- _Exercise tasks_
A. How would you translate this sentence from the paper on the house in Gothic fiction into Spanish: "Throughout literary history the house has played an important role as a setting, a symbol or even semi-character."?
B. Can you print the records, beginning with the line that contains "What do you see at coordinates (554, 92)" and continuing through the end of the records, copied without changes?

┌─ Passage to read

The house as Gothic element in Anglo-American fiction (18th - 20th century)


Dossier / Travail de Séminaire, 2002

42 Pages, Note: 1,0


Extrait


Contents

1. Introduction

2. Gothic Fiction
2.1. Definition
2.2. Roots, Developments, Impact
2.2.1. Britain
2.2.2. USA
2.3. The House – 'Commonplace' in Gothic Fiction

3. Aspects of the Gothic House
3.1. Building and Family Line
3.2. Looking-Glass House or (Gateway to) the Other World
3.3. The House of Bluebeard
3.4. The House as a Tomb
3.5. Culture Clashes and the House

4. Conclusion

5. Bibliography
5.1. Primary Sources
5.2. Secondary Sources

1. Introduction

Throughout literary history the house has played an important role as a setting, a symbol or even semi-character. Drawing on British and American prose writing that ranges from Horace Walpole to Toni Morrison, this paper will investigate a specific aspect of the house - namely its use as a Gothic element.

└─
┌─ Listed entries

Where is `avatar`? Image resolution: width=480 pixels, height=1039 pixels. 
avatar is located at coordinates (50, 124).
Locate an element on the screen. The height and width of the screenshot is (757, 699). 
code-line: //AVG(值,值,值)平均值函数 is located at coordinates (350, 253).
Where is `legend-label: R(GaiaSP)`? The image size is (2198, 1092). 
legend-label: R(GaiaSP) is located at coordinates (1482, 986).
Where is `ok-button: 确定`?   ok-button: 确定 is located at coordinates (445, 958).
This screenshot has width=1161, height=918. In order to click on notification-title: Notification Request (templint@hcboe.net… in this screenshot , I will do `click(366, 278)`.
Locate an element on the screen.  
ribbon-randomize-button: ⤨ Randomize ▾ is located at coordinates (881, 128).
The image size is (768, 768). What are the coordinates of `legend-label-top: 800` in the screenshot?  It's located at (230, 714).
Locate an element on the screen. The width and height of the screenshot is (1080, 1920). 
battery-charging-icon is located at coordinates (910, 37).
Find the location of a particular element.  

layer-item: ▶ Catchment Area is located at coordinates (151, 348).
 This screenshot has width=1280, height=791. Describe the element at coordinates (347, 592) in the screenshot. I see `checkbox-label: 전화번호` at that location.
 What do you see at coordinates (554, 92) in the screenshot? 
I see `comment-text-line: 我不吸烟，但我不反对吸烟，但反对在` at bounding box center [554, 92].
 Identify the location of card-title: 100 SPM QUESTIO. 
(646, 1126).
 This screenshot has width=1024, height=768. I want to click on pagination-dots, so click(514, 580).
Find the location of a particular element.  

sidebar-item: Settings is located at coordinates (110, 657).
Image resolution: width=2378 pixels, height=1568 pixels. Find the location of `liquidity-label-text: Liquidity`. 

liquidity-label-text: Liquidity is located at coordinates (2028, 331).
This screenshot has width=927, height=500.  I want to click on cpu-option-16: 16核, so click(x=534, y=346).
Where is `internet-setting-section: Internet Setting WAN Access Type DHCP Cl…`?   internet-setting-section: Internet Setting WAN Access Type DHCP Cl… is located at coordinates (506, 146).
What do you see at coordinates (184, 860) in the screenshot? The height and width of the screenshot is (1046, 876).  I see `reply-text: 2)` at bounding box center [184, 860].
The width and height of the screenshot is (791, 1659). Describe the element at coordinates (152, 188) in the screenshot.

└─

- _Solutions to each task_
A. A lo largo de la historia literaria, la casa ha desempeñado un papel importante como escenario, como símbolo o incluso como semipersonaje.

B.
 What do you see at coordinates (554, 92) in the screenshot? 
I see `comment-text-line: 我不吸烟，但我不反对吸烟，但反对在` at bounding box center [554, 92].
 Identify the location of card-title: 100 SPM QUESTIO. 
(646, 1126).
 This screenshot has width=1024, height=768. I want to click on pagination-dots, so click(514, 580).
Find the location of a particular element.  

sidebar-item: Settings is located at coordinates (110, 657).
Image resolution: width=2378 pixels, height=1568 pixels. Find the location of `liquidity-label-text: Liquidity`. 

liquidity-label-text: Liquidity is located at coordinates (2028, 331).
This screenshot has width=927, height=500.  I want to click on cpu-option-16: 16核, so click(x=534, y=346).
Where is `internet-setting-section: Internet Setting WAN Access Type DHCP Cl…`?   internet-setting-section: Internet Setting WAN Access Type DHCP Cl… is located at coordinates (506, 146).
What do you see at coordinates (184, 860) in the screenshot? The height and width of the screenshot is (1046, 876).  I see `reply-text: 2)` at bounding box center [184, 860].
The width and height of the screenshot is (791, 1659). Describe the element at coordinates (152, 188) in the screenshot.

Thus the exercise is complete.